Selective Activation of Subthalamic Nucleus Output Quantitatively Scales Movements.

The subthalamic nucleus (STN) is a common target for deep brain stimulation (DBS) treatments of Parkinsonian motor symptoms. According to the dominant model, the STN output can suppress movement by enhancing inhibitory basal ganglia (BG) output via the indirect pathway, and disrupting STN output using DBS can restore movement in Parkinson's patients. But the mechanisms underlying STN DBS remain poorly understood, as previous studies usually relied on electrical stimulation, which cannot selectively target STN output neurons. Here, we selectively stimulated STN projection neurons using optogenetics and quantified behavior in male and female mice using 3D motion capture. STN stimulation resulted in movements with short latencies (10-15 ms). A single pulse of light was sufficient to generate movement, and there was a highly linear relationship between stimulation frequency and kinematic measures.

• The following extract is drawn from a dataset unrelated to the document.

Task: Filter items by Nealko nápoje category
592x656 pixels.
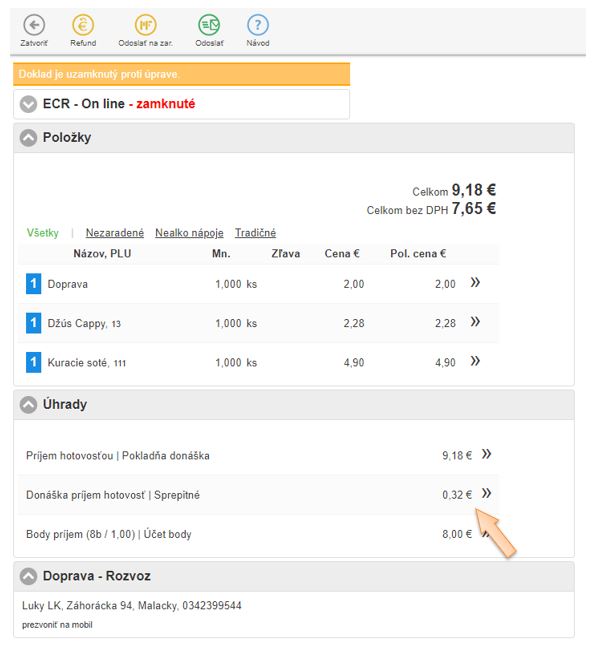Action: pyautogui.click(x=189, y=233)
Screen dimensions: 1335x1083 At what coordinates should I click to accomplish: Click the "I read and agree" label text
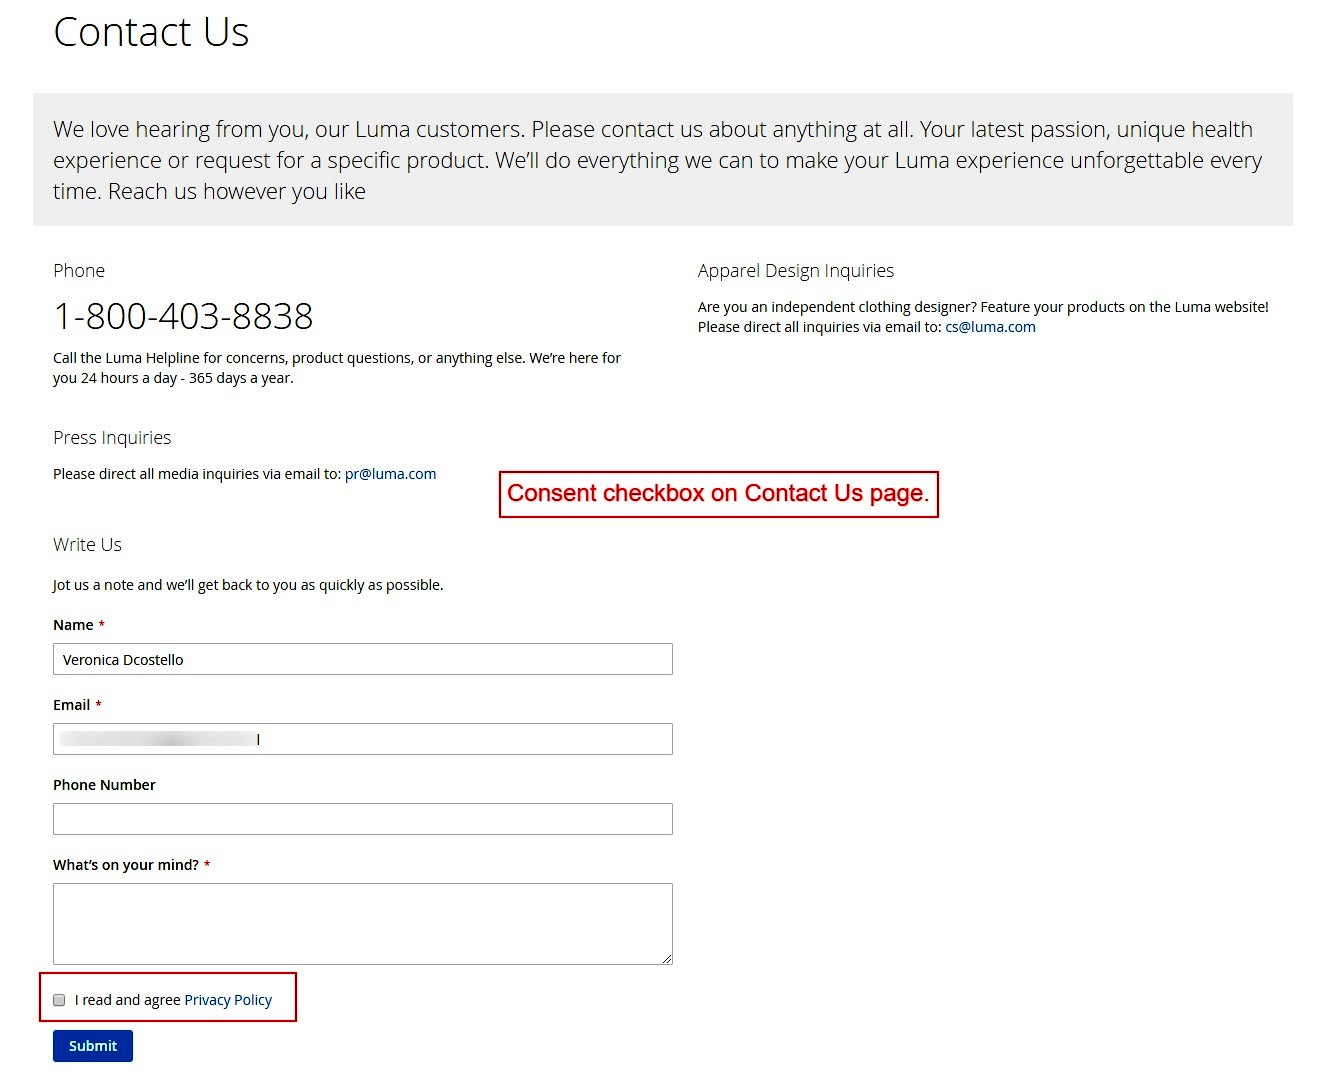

Unilateral stimulation caused movement in the ipsiversive direction (toward the side of stimulation) and quantitatively determined head yaw and head roll, while stimulation of either STN raises the head (pitch). Bilateral stimulation does not cause turning but raised the head twice as high as unilateral stimulation of either STN. Optogenetic stimulation increased the firing rate of STN neurons in a frequency-dependent manner, and the increased firing is responsible for stimulation-induced movements. Finally, stimulation of the STN's projection to the brainstem mesencephalic locomotor region was sufficient to reproduce the behavioral effects of STN stimulation. These results question the common assumption that the STN suppresses movement, and instead suggest that STN output can precisely specify action parameters via direct projections to the brainstem. Our results question the common assumption that the subthalamic nucleus (STN) suppresses movement, and instead suggest that STN output can precisely specify action parameters via direct projections to the brainstem.